Monica Trauzzi: Hello and welcome to OnPoint. I'm Monica Trauzzi. Joining me today is Josh Freed, director of the Clean Energy Program at Third Way. Josh, thanks for coming on the show.
Joshua Freed: Thank you for having me.
Monica Trauzzi: Josh, President Obama recently laid out a new strategy on energy. Did Obama make a real pivot on his energy policy goals and did he sort of change the landscape for where the energy policy discussion needs to go this year?
Joshua Freed: That was his intention I think. He has been doing that for the last three years and it was the right time to have the adult conversation on energy, both on the transportation side and the electricity side, that we've needed for the last 40 years. Every time gas prices go up politicians come out and stand before the cameras and say we need to release the Strategic Petroleum Reserve or suspend the gas tax. And President Obama said, correctly, the short term solutions aren't going to have an effect on the price at the pump. We need to move off of particularly foreign oil and we also need, over the long-term, to change the way we generate electricity because we're ultimately going to create, use electric vehicles. If these serious conversation that might not score points with political consultants, but the American people want to hear.
Monica Trauzzi: Right and many people said the speech was a miss because he sort of tried to go too much to the center.
Joshua Freed: Yeah.
Monica Trauzzi: And didn't please enough people. What was your take on the politics of it?
Joshua Freed: It's surprising that the center is where most of the country actually is. It doesn't resonate with the base of either the Republican Party or the base of the Democratic Party, but it's pragmatic. And the American public, they really want pragmatic solutions, particularly when they pull out their credit card and see that gas is 40, $45 to fill up the tank at this point.
Monica Trauzzi: But is this a pragmatic solution when we're talking about certain technologies that are still expensive, that are still going to require incentives?
Joshua Freed: It is, because, as those technologies get deployed and commercialized, the price will come down. It's bringing it to scale. But it also, it's a different explanation than what you usually hear. We had the same debate two years ago during the 2008 presidential election. Senator McCain wanted to suspend the gas tax. President, then-Senator Obama, said, 'Look, that's not going to really have an impact. We need to do much more serious, much more long-term things.' He's following through on a campaign promise.
Monica Trauzzi: Do you take the fact that he did not mention the Clean Air Act regulations as a sign that he may sign something if it comes to his desk, if Congress is able to pass something that stops EPA from acting.

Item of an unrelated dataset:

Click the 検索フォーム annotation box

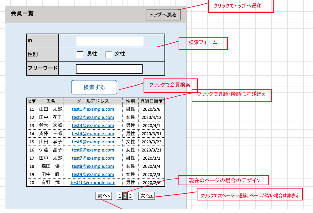pyautogui.click(x=203, y=43)
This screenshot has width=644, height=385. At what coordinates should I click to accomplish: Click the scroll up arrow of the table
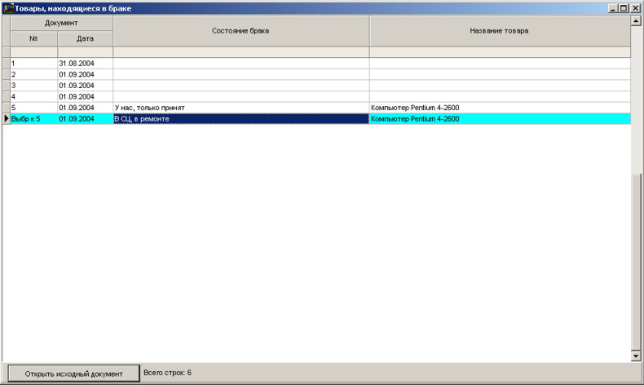pos(636,21)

Joshua Freed: I took it as the fact that he's looking forward at what else Congress and the administration can do, rather than something that the administration is already doing. I think also when you start debating the Clean Air Act and whether Congress will or will not strip it, it gets a little too wonky for a speech in front of college students.
Monica Trauzzi: All right, so the president we know wants a clean energy standard.
Joshua Freed: Yes.
Monica Trauzzi: But what about Congress? What about the committees? Do you see any traction in the committees on moving forward on a clean energy standard?
Joshua Freed: This is a process that's going to have to build block by block. So Senators Bingaman and Murkowski submitting the white paper for comment by everyone from industry to advocates to provide suggestions on what a clean energy standard would look like is a really smart idea. It's starting to build consensus from the beginning. We also talked to a lot of Senators. I think there are as many as a dozen Democrats and Republicans we're working with that are interested in it. More importantly, the business community is interested in it. They want certainty. They want a path to deploy clean energy and right now there isn't one.
Monica Trauzzi: And one of the big questions in the clean energy standard is what role natural gas should play.
Joshua Freed: Yes.
Monica Trauzzi: It's really about finding that sweet spot for natural gas. What percentage should it play in a clean energy standard?
Joshua Freed: Well, that's one of the hundred thousand dollar or several billion-dollar questions we're going to have to answer. We don't know yet. We think that it needs to play an important role, but the question that we and many others advocating for a clean energy standard are trying to determine right now is how do you ensure that natural gas plays a big role, but that there's also an important place for efficiency, deployment of renewables, and the deployment of the new nuclear we need.
Monica Trauzzi: How is the context for the future of nuclear changed as a result of the Japanese Fukushima incident?
Joshua Freed: I think we still have to see. Certainly the NRC is taking the steps they need to take now to ensure there's continued safety of our current fleet and that we build into any new reactors safety lessons we've learned from Fukushima. However, we haven't seen a real loss of support on Capitol Hill for deploying new nuclear, because it is zero carbon emission energy.
Monica Trauzzi: OK, we'll end it right there. Thank you for coming on the show, nice to see you.
Joshua Freed: Fantastic.
Monica Trauzzi: And thanks for watching. We'll see you back here tomorrow.